▶ **Written exercise**
Render the rows from the start of the records through the line containing "Action: click(2431, 49)" as a Markdown table with the columns Number and Line, omitting blank lines.
━━━━━━
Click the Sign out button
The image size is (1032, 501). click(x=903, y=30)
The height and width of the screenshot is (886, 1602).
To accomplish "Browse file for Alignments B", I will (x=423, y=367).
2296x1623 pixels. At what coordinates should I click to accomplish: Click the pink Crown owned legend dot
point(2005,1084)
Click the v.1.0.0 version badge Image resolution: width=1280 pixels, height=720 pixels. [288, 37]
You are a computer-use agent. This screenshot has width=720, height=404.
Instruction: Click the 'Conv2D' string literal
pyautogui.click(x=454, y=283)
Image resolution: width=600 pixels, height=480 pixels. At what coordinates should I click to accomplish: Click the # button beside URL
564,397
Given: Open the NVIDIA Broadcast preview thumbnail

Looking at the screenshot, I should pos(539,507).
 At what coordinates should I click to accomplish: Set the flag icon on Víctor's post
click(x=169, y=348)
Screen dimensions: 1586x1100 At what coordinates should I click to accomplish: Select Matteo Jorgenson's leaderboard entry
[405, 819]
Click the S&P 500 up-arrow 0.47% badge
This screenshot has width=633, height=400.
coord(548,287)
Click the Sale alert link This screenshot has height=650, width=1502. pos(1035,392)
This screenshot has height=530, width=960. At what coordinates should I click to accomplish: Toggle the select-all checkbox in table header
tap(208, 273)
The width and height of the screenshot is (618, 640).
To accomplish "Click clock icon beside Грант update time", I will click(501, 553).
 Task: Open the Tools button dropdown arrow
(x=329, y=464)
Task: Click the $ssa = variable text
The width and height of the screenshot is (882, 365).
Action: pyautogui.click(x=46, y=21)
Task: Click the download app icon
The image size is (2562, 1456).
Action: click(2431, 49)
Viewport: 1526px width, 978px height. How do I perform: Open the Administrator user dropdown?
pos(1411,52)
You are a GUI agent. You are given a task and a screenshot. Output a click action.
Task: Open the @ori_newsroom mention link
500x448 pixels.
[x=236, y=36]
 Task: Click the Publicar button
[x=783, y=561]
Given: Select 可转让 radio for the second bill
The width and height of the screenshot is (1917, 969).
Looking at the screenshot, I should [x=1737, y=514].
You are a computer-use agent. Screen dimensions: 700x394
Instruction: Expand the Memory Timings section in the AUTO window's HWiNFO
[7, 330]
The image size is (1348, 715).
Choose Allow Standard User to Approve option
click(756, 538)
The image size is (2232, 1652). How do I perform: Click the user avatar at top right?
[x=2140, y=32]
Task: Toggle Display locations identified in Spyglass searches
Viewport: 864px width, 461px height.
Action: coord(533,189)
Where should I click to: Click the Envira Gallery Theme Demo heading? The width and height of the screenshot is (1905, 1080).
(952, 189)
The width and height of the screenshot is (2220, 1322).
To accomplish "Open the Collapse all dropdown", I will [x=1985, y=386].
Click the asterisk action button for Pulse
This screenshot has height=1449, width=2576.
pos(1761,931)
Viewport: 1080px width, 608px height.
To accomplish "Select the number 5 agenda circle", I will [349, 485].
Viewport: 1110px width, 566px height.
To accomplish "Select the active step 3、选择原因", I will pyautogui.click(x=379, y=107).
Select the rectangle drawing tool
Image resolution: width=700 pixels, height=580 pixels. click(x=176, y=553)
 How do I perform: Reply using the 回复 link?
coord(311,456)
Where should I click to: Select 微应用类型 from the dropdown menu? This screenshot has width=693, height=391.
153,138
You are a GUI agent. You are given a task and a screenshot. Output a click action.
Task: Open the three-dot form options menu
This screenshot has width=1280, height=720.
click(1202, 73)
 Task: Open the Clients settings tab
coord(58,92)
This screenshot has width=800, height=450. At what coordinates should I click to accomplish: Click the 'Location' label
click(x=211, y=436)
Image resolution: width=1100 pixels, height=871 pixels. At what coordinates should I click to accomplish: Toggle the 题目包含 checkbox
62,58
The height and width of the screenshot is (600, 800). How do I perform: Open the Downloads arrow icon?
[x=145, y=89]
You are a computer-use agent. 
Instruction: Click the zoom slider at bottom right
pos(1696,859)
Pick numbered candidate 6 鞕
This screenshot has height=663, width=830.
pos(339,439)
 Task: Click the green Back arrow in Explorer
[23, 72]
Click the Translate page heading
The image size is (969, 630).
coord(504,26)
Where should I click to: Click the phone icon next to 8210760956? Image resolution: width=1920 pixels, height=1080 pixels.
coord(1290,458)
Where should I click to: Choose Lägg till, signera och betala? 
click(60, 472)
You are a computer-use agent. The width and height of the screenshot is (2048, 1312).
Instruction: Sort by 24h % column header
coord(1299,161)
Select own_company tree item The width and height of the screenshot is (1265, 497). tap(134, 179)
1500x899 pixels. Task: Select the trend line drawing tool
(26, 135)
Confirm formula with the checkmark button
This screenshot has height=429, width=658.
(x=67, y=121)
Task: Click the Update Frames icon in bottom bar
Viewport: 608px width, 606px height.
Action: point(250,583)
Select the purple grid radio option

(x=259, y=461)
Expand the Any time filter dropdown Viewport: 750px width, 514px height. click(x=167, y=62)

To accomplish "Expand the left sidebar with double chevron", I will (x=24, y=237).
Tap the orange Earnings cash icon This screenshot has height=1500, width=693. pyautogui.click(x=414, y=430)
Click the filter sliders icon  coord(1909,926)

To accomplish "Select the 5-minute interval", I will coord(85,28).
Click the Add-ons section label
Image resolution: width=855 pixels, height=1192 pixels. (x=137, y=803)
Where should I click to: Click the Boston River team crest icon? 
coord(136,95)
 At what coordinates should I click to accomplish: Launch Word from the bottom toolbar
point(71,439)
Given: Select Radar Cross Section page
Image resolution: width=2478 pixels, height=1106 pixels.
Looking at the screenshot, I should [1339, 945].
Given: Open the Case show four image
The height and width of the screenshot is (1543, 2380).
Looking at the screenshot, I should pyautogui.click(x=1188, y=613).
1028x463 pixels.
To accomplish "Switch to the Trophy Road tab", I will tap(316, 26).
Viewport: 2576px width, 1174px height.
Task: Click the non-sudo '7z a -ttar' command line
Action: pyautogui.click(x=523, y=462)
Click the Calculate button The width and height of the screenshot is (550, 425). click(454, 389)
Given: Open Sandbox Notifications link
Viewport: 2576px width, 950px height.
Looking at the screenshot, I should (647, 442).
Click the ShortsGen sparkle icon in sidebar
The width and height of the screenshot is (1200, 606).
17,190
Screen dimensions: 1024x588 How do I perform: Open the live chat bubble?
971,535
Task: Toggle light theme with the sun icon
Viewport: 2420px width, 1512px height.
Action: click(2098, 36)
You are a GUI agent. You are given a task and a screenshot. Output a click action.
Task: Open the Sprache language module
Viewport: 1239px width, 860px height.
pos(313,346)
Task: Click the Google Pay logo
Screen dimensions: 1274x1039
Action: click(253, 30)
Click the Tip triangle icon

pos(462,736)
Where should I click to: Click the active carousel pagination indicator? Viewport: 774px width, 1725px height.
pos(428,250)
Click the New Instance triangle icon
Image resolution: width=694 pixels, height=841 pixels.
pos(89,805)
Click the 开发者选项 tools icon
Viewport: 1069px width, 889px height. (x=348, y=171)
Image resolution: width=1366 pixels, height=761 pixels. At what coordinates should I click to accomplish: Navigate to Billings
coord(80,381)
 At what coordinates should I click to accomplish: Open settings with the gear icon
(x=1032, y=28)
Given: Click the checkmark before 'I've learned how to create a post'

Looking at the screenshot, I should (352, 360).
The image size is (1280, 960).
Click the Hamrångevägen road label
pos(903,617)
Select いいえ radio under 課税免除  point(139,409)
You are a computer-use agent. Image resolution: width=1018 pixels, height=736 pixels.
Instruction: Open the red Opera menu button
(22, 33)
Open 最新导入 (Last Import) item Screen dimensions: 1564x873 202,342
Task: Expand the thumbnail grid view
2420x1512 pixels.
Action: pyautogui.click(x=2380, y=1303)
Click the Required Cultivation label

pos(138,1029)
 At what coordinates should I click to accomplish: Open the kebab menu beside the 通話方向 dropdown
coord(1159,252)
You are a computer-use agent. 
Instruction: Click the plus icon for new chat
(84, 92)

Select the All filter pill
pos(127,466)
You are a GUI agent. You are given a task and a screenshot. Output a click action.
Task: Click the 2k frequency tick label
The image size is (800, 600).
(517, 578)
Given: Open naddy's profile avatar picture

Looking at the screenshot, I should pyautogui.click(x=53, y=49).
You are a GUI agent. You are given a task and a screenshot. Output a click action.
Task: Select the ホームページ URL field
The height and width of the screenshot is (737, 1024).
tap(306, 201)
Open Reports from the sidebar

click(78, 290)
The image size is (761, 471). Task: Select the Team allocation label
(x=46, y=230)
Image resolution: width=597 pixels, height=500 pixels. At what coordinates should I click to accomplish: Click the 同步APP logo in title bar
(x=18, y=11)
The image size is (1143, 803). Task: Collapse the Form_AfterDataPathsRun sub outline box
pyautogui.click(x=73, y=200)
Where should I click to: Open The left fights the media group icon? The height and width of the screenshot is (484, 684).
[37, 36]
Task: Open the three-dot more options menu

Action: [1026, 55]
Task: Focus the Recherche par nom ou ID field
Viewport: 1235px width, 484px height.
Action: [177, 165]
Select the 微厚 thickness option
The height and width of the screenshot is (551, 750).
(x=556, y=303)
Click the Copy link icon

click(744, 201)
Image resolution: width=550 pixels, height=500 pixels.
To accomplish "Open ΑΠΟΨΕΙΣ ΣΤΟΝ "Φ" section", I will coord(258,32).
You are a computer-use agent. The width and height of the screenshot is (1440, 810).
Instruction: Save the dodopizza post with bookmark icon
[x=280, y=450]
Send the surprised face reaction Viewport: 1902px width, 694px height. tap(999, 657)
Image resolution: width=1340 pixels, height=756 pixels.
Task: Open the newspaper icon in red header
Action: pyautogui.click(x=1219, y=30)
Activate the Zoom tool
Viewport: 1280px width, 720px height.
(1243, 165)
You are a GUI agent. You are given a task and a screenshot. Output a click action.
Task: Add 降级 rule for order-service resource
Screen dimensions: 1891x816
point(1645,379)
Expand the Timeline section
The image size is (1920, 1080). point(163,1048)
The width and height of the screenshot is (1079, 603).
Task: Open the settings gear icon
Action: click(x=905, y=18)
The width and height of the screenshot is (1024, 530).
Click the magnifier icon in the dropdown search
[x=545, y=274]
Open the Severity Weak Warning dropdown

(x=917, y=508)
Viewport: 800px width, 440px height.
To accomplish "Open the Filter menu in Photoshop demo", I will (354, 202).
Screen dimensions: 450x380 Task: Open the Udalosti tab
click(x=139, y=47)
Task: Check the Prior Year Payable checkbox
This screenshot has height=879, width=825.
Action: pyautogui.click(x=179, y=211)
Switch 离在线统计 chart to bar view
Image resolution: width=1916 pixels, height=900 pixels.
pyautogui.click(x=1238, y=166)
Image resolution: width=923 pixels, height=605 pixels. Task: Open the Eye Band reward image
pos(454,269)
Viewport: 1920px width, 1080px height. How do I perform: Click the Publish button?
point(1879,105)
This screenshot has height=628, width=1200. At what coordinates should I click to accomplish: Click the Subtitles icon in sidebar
━━━━━━
▶ **Complete answer**
| Number | Line |
|---|---|
| 1 | Click the Sign out button |
| 2 | The image size is (1032, 501). click(x=903, y=30) |
| 3 | The height and width of the screenshot is (886, 1602). |
| 4 | To accomplish "Browse file for Alignments B", I will (x=423, y=367). |
| 5 | 2296x1623 pixels. At what coordinates should I click to accomplish: Click the pink Crown owned legend dot |
| 6 | point(2005,1084) |
| 7 | Click the v.1.0.0 version badge Image resolution: width=1280 pixels, height=720 pixels. [288, 37] |
| 8 | You are a computer-use agent. This screenshot has width=720, height=404. |
| 9 | Instruction: Click the 'Conv2D' string literal |
| 10 | pyautogui.click(x=454, y=283) |
| 11 | Image resolution: width=600 pixels, height=480 pixels. At what coordinates should I click to accomplish: Click the # button beside URL |
| 12 | 564,397 |
| 13 | Given: Open the NVIDIA Broadcast preview thumbnail |
| 14 | Looking at the screenshot, I should pos(539,507). |
| 15 |  At what coordinates should I click to accomplish: Set the flag icon on Víctor's post |
| 16 | click(x=169, y=348) |
| 17 | Screen dimensions: 1586x1100 At what coordinates should I click to accomplish: Select Matteo Jorgenson's leaderboard entry |
| 18 | [405, 819] |
| 19 | Click the S&P 500 up-arrow 0.47% badge |
| 20 | This screenshot has width=633, height=400. |
| 21 | coord(548,287) |
| 22 | Click the Sale alert link This screenshot has height=650, width=1502. pos(1035,392) |
| 23 | This screenshot has height=530, width=960. At what coordinates should I click to accomplish: Toggle the select-all checkbox in table header |
| 24 | tap(208, 273) |
| 25 | The width and height of the screenshot is (618, 640). |
| 26 | To accomplish "Click clock icon beside Грант update time", I will click(501, 553). |
| 27 |  Task: Open the Tools button dropdown arrow |
| 28 | (x=329, y=464) |
| 29 | Task: Click the $ssa = variable text |
| 30 | The width and height of the screenshot is (882, 365). |
| 31 | Action: pyautogui.click(x=46, y=21) |
| 32 | Task: Click the download app icon |
| 33 | The image size is (2562, 1456). |
| 34 | Action: click(2431, 49) |